## Your instructions
Copy every record below exactly.

## The records
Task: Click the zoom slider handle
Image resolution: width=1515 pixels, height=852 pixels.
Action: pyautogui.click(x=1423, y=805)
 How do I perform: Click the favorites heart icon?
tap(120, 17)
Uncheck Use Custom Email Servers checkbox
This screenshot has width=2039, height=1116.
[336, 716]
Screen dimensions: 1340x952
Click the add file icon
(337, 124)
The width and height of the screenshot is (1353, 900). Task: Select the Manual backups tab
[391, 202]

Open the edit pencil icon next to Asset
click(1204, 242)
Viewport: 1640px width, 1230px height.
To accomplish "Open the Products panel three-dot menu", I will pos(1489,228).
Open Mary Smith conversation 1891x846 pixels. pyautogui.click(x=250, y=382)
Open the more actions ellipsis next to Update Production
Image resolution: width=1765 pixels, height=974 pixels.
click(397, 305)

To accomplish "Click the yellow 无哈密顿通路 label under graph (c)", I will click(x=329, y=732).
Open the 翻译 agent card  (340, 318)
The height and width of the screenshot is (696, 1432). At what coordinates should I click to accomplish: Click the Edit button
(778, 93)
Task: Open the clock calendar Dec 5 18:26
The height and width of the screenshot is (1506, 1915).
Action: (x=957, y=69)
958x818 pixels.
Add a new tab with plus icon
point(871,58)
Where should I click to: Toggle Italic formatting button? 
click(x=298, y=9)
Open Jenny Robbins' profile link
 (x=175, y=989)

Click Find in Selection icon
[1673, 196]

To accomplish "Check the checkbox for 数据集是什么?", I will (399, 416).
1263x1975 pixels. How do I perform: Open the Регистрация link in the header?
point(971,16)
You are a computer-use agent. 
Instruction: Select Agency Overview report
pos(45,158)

## Task answer
Task: Click the zoom slider handle
Image resolution: width=1515 pixels, height=852 pixels.
Action: pyautogui.click(x=1423, y=805)
 How do I perform: Click the favorites heart icon?
tap(120, 17)
Uncheck Use Custom Email Servers checkbox
This screenshot has width=2039, height=1116.
[336, 716]
Screen dimensions: 1340x952
Click the add file icon
(337, 124)
The width and height of the screenshot is (1353, 900). Task: Select the Manual backups tab
[391, 202]

Open the edit pencil icon next to Asset
click(1204, 242)
Viewport: 1640px width, 1230px height.
To accomplish "Open the Products panel three-dot menu", I will pos(1489,228).
Open Mary Smith conversation 1891x846 pixels. pyautogui.click(x=250, y=382)
Open the more actions ellipsis next to Update Production
Image resolution: width=1765 pixels, height=974 pixels.
click(397, 305)

To accomplish "Click the yellow 无哈密顿通路 label under graph (c)", I will click(x=329, y=732).
Open the 翻译 agent card  (340, 318)
The height and width of the screenshot is (696, 1432). At what coordinates should I click to accomplish: Click the Edit button
(778, 93)
Task: Open the clock calendar Dec 5 18:26
The height and width of the screenshot is (1506, 1915).
Action: (x=957, y=69)
958x818 pixels.
Add a new tab with plus icon
point(871,58)
Where should I click to: Toggle Italic formatting button? 
click(x=298, y=9)
Open Jenny Robbins' profile link
 (x=175, y=989)

Click Find in Selection icon
[1673, 196]

To accomplish "Check the checkbox for 数据集是什么?", I will (399, 416).
1263x1975 pixels. How do I perform: Open the Регистрация link in the header?
point(971,16)
You are a computer-use agent. 
Instruction: Select Agency Overview report
pos(45,158)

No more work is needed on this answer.